Text provided START

Saturday, April 11, 2020

Coronavirus: mortality rates, hidden information, withheld drugs. Part 1


1.  Coronavirus by the numbers

Today, the United States has over half a million people who have tested positive for Coronavirus.  


Today, the United States became the nation with the highest death toll in the world from the novel coronavirus.  Twenty thousand US deaths.  In the space of 6 weeks we have gone from zero to 2,000 deaths per day.  Yet most of our country has yet to experience the wrath of this virus.  My county has only 4 known cases, and my state has had only 17 deaths... so far.

After exposure to the coronavirus, it takes on average 5-6 days, but sometimes up to 2 weeks, to become ill.  Then, if you are one of the unlucky 20% who become seriously ill, in another week you may crash with respiratory failure.  It takes about another two weeks for roughly half of the seriously ill to die.


Death rates therefore trail exposure by about a month.  Case rates will trail exposure by 1-2 weeks.  We have been quarantining ourselves to a degree for 4 weeks now. Case rates and deaths should be leveling off, and they appear to be.  That horrifying exponential curve, in which deaths were doubling every 2-3 days, has begun to flatten. This is good, but it is just the first step in dealing with the emergency this virus created.  Quarantining the public last month was the only possible plan A to minimize deaths.  But it seems our leaders have no Plan B to return us to normality.  More on this in Part 2.


The novel Coronavirus (its official name is SARS-CoV-2) is the newer and nastier version of its 2003 cousin, SARS-CoV:  they have the same 11% mortality rate, the same high environmental stability, but the new coronavirus is much more infectious.  Let me repeat that:  the current pandemic is the second iteration of SARS, and this virus has the same official name as SARS, except that a 2 has been added to indicate it is #2.


Both SARS-1 and SARS-2 have an incubation period of about 6 days, and an Rzero estimate about 2.7, which is the number of people each person with the disease is likely to infect.  Each virus causes pneumonia, but can also infect the gastrointestinal tract and the upper respiratory tract.  Each frequently induces a cytokine storm and ARDS.  SARS-2 has been noted to cause myocarditis and heart failure. 


2.  What about those mortality rates?

Text provided END

*Instructions*:
a) Can you duplicate the text of the coronavirus post, starting at "Coronavirus: mortality rates, hidden" and ending at "ill to die."?
b) Will you pick up the coronavirus post after its last line and keep writing it?

Information shown START

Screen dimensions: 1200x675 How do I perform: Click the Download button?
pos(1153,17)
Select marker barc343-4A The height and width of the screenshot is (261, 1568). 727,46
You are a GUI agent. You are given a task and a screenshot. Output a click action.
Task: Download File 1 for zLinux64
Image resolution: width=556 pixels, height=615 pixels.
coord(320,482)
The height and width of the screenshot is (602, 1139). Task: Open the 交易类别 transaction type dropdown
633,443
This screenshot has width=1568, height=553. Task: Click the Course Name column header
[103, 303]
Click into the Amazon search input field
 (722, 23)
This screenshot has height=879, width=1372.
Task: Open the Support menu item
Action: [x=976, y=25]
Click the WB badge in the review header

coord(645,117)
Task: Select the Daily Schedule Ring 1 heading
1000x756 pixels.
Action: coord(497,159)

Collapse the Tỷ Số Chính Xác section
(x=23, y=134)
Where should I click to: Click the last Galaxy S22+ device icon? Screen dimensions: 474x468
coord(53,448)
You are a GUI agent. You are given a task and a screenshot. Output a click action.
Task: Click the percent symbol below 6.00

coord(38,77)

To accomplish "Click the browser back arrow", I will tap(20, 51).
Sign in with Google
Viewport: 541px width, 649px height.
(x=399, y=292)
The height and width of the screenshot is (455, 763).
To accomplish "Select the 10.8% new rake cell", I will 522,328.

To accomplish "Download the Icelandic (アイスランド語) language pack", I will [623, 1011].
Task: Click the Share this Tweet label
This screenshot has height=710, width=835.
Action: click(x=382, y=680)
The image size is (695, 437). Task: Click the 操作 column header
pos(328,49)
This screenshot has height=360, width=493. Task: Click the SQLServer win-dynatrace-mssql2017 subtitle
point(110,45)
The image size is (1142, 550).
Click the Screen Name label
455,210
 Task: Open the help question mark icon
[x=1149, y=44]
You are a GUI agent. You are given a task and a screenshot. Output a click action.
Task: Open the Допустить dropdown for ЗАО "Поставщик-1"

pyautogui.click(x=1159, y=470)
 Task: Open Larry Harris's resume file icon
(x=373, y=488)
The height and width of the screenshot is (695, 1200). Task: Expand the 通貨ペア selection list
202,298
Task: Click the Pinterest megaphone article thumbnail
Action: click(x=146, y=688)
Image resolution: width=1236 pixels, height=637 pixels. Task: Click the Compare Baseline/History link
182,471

Information shown END

*Exercise responses*:
a)
Coronavirus: mortality rates, hidden information, withheld drugs. Part 1


1.  Coronavirus by the numbers

Today, the United States has over half a million people who have tested positive for Coronavirus.  


Today, the United States became the nation with the highest death toll in the world from the novel coronavirus.  Twenty thousand US deaths.  In the space of 6 weeks we have gone from zero to 2,000 deaths per day.  Yet most of our country has yet to experience the wrath of this virus.  My county has only 4 known cases, and my state has had only 17 deaths... so far.

After exposure to the coronavirus, it takes on average 5-6 days, but sometimes up to 2 weeks, to become ill.  Then, if you are one of the unlucky 20% who become seriously ill, in another week you may crash with respiratory failure.  It takes about another two weeks for roughly half of the seriously ill to die.

b)
According to one of the excellent SARS-2 tracking websites, the SARS-2 mortality rate is 7%, calculated by the number of people in the world who tested positive (the denominator), and the number who have died from SARS-2 (the numerator).  The first problem with this method is that most cases were diagnosed recently, and have not had the illness long enough for us to know whether they will survive or succumb.  Looking at the US alone, using this same method of calculation, the US mortality rate is 3.75%.  But especially in the US, most cases were only recently diagnosed. The other problems with this method are a) that testing has been limited, reducing the potential number of identified cases, and b) that multiple tests are being used, some without prior FDA review, and their sensitivity and specificity are unknown.  Various tests are being used in the rest of the world, with some countries performing widespread testing and others restricting testing.


Given those caveats, let's look at 4 European countries where the pandemic spread earlier than in the US, and are therefore farther along the epidemic curve. Theoretically, their mortality rates will be more accurate. Using the identical method as above, one calculates a mortality rate for Italy of 12.8%.  Spain's rate is 10.2%.  France's rate is 10.6%.  The UK's mortality rate is 12.5%.


3.  New York, our harbinger


If you zero in on New York, our worst-hit state, at first glance it does not seem too awful.  Total positive tests: 170,512 and total deaths 7,844, for a 4.6% mortality rate.  


How many people required hospitalization?  33,159 cumulatively, with 18,569 currently hospitalized.  The recovered are said to total 14,590.  Coronavirus cases in New York currently fill about 1/3 of the 53,000 hospital beds NY had at baseline, although they fill a disproportionate number of ICU beds.  Of those hospitalized in NY, 27% are in ICUs.


If you compare the number who have died to the sum of the recovered (discharged from hospital) plus the deceased, the numbers (and the benefits from treatment) do not look very good:  30% of those who were hospitalized for coronavirus died, while 70% recovered.  If 20% of those with coronavirus require hospitalization, as claimed, and 30% of those hospitalized die, and no one died at home, there would be a mortality rate of 6%.  However, NYC reported a spike in those dying at home.


What does all this mean?  In my opinion, the quality of medical care in western Europe is at least equal to that in the US.  While that assertion is arguable, life expectancy is higher in each European country I presented than in the US.  The NYT this week called France's healthcare system "one of the world's best."


While we ought to benefit from the knowledge gained by those treating this disease first in Asia and then Europe, it does not seem that what we have learned has made much of a dent on the mortality rate.  I anticipate we will see mortality rates equalling those in western Europe over the next few weeks.

From where did Dr. Fauci get his data when he predicted a 1% mortality rate?  Does he have better data that has not been made public?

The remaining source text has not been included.